Changes in thymic export of L‐selectin+ γδ and αβ T cells during fetal and postnatal development

Abstract

We have used the technique of in situ intrathymic injection of fluorescein isothiocyanate to examine L‐selectin expression on γδ and αβ T cells immediately after emigrating from the thymus of fetal and postnatal animals. We found that the percentage of L‐selectin⁺ thymocytes exported per day decreased by half after birth and that the export of T cells from the thymus does not rely on expression of the peripheral lymph node homing receptor, L‐selectin.
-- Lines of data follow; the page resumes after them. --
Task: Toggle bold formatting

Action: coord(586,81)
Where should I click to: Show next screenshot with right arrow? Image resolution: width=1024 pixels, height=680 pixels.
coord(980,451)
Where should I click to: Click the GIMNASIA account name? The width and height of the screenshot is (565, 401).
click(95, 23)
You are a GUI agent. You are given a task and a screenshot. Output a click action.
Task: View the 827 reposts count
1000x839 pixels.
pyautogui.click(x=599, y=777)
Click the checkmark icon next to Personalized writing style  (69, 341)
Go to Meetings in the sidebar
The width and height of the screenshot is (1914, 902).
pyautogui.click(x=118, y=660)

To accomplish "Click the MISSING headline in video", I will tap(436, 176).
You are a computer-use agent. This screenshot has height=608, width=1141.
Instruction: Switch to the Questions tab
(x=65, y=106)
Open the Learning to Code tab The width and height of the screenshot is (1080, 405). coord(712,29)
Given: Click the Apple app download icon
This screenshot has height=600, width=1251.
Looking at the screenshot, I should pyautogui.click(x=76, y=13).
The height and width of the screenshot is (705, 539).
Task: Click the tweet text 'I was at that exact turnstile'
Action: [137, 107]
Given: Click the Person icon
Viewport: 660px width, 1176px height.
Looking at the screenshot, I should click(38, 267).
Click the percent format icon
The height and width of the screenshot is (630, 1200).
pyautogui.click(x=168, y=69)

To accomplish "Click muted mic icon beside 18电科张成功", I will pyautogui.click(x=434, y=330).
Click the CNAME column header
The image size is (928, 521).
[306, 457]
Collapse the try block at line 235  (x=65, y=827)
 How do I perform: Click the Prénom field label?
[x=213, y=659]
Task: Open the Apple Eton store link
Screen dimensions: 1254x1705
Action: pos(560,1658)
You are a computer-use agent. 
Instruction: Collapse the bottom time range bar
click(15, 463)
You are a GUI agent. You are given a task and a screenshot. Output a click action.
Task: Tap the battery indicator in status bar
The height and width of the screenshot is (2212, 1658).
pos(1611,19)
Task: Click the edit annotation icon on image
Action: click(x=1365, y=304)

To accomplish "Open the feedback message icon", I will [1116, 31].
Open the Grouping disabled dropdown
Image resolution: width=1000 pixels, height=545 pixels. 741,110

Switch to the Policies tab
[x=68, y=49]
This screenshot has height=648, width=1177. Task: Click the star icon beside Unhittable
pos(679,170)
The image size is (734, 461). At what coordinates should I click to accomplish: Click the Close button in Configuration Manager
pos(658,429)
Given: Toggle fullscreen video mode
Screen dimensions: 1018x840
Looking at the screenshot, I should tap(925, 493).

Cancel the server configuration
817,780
Analysis of L‐selectin on emigrant and mature T cell subsets revealed a remarkable heterogeneity of expression, both in terms of the numbers of cells expressing this molecule as well as the level of expression. γδ T cells, reportedly not having a propensity for homing to lymph nodes, not only contained the highest proportion of L‐selectin⁺ cells, but also expressed far more of this molecule than either CD4⁺CD8⁻ or CD4⁻CD8⁺ αβ T cells. Furthermore, those emigrant T cells expressing L‐selectin are somewhat immature in their expression of this molecule. Subsequent maturation resulted in up‐regulation of L‐selectin on mature peripheral blood T cells, maturation that was clearly independent of extrinsic antigen. This antigen‐independent post‐thymic maturation appeared to occur as part of the normal progression from immature thymocyte to mature peripheral T cell in both fetal and postnatal animals.